- Relator(a)
- Ministro Felix Fischer
- Órgão julgador
- Quinta Turma
- Data do julgamento
- 03/12/2015
- Data de publicação
- 16/12/2015
STJ – Acórdão, Rel. Ministro Felix Fischer, Quinta Turma, j. 03/12/2015, p. 16/12/2015
PENAL. RECURSO ORDINÁRIO EM HABEAS CORPUS. ART. 60 DA LEI 9.605/98. JUIZADO ESPECIAL. ARTS. 40 E 64 DA MESMA LEI. JUSTIÇA FEDERAL. ILEGALIDADE DO INQUÉRITO POLICIAL E DA DENÚNCIA. NÃO ENQUADRAMENTO DA CONDUTA AO TIPO PENAL PREVISTO NO ART. 40 DA LEI 9.605/98. PRINCÍPIO DA INSIGNIFICÂNCIA. ATIPICIDADE DA CONDUTA. SUPRESSÃO DE INSTÂNCIA. ALEGAÇÃO DE LITISPENDÊNCIA. AUSÊNCIA DE IDENTIDADE QUANTO À CAUSA DE PEDIR. RECURSO ORDINÁRIO EM HABEAS CORPUS PARCIALMENTE CONHECIDO, E NESTA PARTE DESPROVIDO. I - Tendo em vista que as teses acerca da ilegalidade do inquérito policial e da denúncia; do não enquadramento da conduta ao tipo penal previsto no art. 40 da Lei n. 9.605/98; da aplicação do princípio da insignificância e da atipicidade das condutas eventualmente praticadas não foram apreciadas pelo eg. Tribunal a quo, não é possível a esta Corte preceder a tal análise, sob pena de indevida supressão de instância (precedentes). II - O trancamento da ação penal por meio do habeas corpus constitui medida excepcional, que somente deve ser adotada quando houver comprovação, de plano, da atipicidade da conduta, da incidência de causa de extinção da punibilidade ou da ausência de indícios de autoria ou de prova sobre a materialidade do delito (precedentes do STF e STJ), o que inocorreu na espécie. III - O princípio do ne bis in idem, ou da vedação à múltipla persecução penal, impede o início ou continuidade de outro processo que tenha por objetivo discutir os mesmos fatos que já foram objeto de decisão anterior. IV - Na hipótese dos autos, não se pode extrair que a segunda denúncia, apesar de ter sido originada a partir das mesmas circunstâncias fáticas que deram azo à primeira, teria incidido em bis in idem.
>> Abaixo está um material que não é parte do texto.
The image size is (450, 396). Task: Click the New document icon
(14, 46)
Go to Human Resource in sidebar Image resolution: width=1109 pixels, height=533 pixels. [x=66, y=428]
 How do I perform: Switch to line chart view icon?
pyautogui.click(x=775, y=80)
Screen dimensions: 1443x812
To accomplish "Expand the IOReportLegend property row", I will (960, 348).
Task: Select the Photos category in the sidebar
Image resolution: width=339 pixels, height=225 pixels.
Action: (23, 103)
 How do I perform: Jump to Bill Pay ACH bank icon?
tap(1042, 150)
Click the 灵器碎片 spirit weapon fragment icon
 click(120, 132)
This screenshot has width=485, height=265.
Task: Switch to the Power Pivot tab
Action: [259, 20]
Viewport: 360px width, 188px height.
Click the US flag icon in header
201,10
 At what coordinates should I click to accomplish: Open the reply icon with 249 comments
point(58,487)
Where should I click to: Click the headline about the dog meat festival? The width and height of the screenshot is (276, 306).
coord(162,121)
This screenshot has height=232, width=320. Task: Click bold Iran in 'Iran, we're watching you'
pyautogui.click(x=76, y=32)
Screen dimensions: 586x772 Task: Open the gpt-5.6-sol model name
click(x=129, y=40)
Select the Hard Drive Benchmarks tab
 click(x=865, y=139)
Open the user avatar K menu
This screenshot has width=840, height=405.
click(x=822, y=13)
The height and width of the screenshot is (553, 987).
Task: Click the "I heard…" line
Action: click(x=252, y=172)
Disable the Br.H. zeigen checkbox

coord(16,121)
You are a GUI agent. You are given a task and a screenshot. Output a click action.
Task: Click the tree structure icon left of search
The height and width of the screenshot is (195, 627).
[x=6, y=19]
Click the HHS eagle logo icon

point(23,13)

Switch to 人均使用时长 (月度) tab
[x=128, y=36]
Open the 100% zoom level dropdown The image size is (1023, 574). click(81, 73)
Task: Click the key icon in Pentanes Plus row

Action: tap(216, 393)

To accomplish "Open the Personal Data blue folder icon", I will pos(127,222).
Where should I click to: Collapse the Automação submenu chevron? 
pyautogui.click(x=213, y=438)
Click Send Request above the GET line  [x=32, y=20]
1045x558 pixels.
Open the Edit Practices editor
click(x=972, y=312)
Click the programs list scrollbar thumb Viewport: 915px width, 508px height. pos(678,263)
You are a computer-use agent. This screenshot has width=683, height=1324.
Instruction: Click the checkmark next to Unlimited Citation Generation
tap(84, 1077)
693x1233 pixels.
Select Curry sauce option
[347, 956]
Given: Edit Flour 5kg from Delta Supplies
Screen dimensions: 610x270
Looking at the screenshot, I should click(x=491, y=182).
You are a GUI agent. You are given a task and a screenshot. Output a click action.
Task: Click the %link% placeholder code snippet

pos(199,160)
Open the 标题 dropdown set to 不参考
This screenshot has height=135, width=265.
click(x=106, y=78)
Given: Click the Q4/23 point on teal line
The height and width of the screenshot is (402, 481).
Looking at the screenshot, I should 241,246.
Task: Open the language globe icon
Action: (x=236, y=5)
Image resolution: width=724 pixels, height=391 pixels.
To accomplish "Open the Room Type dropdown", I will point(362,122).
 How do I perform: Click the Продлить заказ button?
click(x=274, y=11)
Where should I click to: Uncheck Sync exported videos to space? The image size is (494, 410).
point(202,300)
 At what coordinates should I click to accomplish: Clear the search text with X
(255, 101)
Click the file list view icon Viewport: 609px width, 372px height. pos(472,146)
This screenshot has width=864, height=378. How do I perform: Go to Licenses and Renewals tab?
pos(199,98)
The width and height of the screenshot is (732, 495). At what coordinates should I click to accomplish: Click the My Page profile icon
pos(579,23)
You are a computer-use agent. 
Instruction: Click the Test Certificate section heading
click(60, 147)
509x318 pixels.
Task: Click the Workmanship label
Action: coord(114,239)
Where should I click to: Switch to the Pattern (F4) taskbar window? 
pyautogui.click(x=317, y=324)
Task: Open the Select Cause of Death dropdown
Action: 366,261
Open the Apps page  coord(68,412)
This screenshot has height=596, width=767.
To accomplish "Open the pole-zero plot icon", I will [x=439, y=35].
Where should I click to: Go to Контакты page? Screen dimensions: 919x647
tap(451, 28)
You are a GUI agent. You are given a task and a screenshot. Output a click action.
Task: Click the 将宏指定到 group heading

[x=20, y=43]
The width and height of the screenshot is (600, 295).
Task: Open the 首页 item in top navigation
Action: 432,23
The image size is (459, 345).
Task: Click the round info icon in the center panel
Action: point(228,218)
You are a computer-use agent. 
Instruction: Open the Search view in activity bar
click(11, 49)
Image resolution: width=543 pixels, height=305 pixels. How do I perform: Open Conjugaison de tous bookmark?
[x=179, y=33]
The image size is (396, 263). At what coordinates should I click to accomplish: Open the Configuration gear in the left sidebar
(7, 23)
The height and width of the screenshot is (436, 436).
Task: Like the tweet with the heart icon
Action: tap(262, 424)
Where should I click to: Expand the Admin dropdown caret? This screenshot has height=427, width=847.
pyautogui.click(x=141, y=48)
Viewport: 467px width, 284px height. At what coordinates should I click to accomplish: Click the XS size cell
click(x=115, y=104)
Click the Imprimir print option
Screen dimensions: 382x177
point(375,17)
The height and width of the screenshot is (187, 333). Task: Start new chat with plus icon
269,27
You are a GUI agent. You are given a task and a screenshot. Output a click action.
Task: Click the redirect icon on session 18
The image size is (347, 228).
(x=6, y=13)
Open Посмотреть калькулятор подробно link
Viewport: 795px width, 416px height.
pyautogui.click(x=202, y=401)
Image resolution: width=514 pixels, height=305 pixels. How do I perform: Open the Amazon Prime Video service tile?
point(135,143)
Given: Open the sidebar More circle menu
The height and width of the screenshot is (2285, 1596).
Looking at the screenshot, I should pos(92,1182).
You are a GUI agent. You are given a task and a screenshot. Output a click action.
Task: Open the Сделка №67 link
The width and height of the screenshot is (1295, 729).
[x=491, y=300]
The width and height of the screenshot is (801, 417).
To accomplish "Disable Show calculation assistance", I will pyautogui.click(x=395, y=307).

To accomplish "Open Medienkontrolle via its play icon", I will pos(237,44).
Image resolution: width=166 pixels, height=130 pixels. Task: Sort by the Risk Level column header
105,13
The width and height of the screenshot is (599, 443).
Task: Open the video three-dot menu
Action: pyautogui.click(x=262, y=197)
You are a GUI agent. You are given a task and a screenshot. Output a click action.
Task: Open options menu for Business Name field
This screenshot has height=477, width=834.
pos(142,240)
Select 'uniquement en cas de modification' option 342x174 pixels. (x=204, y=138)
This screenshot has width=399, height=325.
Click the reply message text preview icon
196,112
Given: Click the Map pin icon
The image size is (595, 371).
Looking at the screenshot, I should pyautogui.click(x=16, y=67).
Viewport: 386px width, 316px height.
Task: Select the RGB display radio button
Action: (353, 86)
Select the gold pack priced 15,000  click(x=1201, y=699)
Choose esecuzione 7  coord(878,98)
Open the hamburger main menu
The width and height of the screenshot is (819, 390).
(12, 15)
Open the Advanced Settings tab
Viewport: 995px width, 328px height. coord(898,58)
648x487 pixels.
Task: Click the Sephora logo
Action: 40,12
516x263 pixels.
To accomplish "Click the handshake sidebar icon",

Nesta, o recorrente teria supostamente incorrido no delito previsto no art. 60 da Lei n. 9.605/98, pois estaria realizando obra potencialmente poluidora e sem autorização do órgão competente. Por outro lado, a ação penal cujo trancamento ora se pretende teria sido instaurada diante do cometimento, em tese, do crime tipificado nos arts. 40 e 64 do mesmo ato normativo (além do art. 330 do CP), pois teria o recorrente desrespeitado o termo de embargo da obra, causando dano ao meio ambiente, tratando-se, portanto, de delitos distintos (precedentes). Recurso ordinário parcialmente conhecido e, nesta parte, desprovido. (RHC n. 30.614/PE, relator Ministro Felix Fischer, Quinta Turma, julgado em 3/12/2015, DJe de 16/12/2015.)